-- What to produce --
Count the lines in the records that contain the string "height", where case counts. Give only the number.

-- Exercise materials --

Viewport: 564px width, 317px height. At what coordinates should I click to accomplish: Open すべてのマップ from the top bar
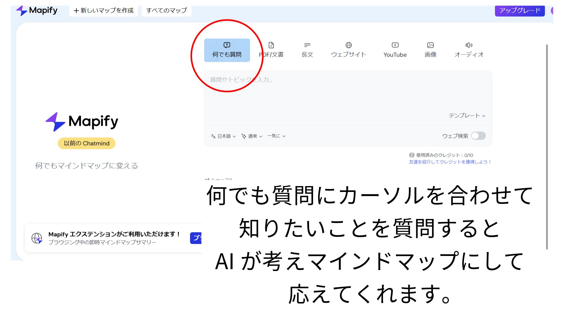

* * *

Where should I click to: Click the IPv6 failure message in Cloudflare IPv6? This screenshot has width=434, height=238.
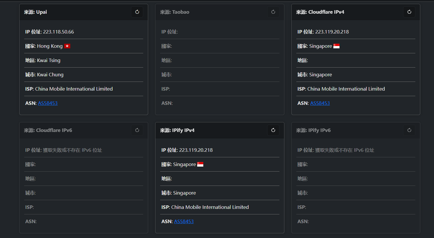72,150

* * *

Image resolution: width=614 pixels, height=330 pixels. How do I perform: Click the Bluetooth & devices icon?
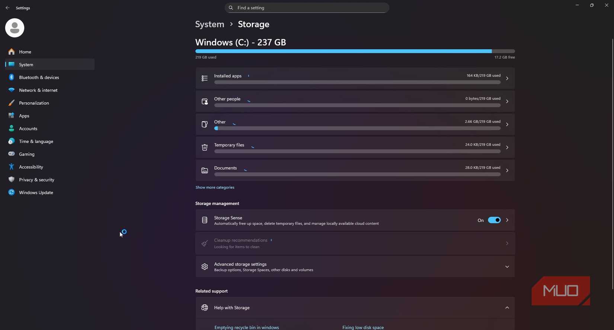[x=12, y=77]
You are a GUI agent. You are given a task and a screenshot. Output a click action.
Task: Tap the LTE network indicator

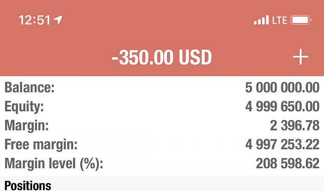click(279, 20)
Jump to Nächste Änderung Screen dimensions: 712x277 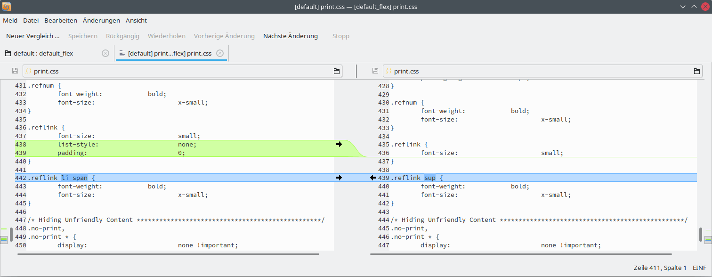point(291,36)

-- Written reply --
3